**DOCUMENT EXTRACT:**
From 718b5b5e70bb32ebbbbaf9d0ea0304534827b73e Mon Sep 17 00:00:00 2001
From: Bharath Rupireddy <bharath.rupireddyforpostgres@gmail.com>
Date: Thu, 13 Oct 2022 07:24:55 +0000
Subject: [PATCH v9] Make WAL file initialization by pg_receivewal atomic

While initializing WAL files with zeros (i.e. padding) the
pg_receivewal can fail for any reason, for instance, no space left
on device or host server crash etc., which may leave partially
padded WAL files due to which the pg_receivewal won't come up after
the hostserver restart. The error it emits is "error: write-ahead
log file "foo.partial" has x bytes, should be 0 or y" (where y is
size of WAL file typically and x < y).

To fix this, one needs to manually intervene and delete the partially
padded WAL file which requires an internal understanding of what
the issue is and often a time-consuming process in production
environments.

The above problem can also exist for pg_basebackup as it uses the
same walmethods.c function for initialization.

To address the above problem, make WAL file initialization atomic
i.e. first create a temporary file, pad it and then rename it to the
target file. This is similar to what postgres does to make WAL file
initialization atomic.

**TASKS:**
1. Using the patch description, decide whether each statement agrees with it. Answer yes or no and quote the deciding words.
(a) The same problem may also affect pg_basebackup.
(b) The fix pads the target file first and then copies it to a temporary file.
(c) Recovering by hand means deleting the partially padded WAL file.
2. Answer these questions from the patch description:
(a) What version label does the patch carry in its subject?
(b) Which source file contains the initialization function that pg_basebackup shares?
(c) What two example causes of failure during zero-padding are named?
3. Quote everything in the patch description from "To fix this, one" down to "environments.".

**ENTRIES SHOWN:**
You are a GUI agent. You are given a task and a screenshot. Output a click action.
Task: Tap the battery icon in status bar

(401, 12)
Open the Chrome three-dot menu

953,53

**SOLUTIONS FOR EACH TASK:**
1.
(a) Yes: "The above problem can also exist for pg_basebackup"
(b) No: "first create a temporary file, pad it and then rename it to the target file"
(c) Yes: "one needs to manually intervene and delete the partially padded WAL file"

2.
(a) v9
(b) walmethods.c
(c) No space left on device and a host server crash

3.
To fix this, one needs to manually intervene and delete the partially
padded WAL file which requires an internal understanding of what
the issue is and often a time-consuming process in production
environments.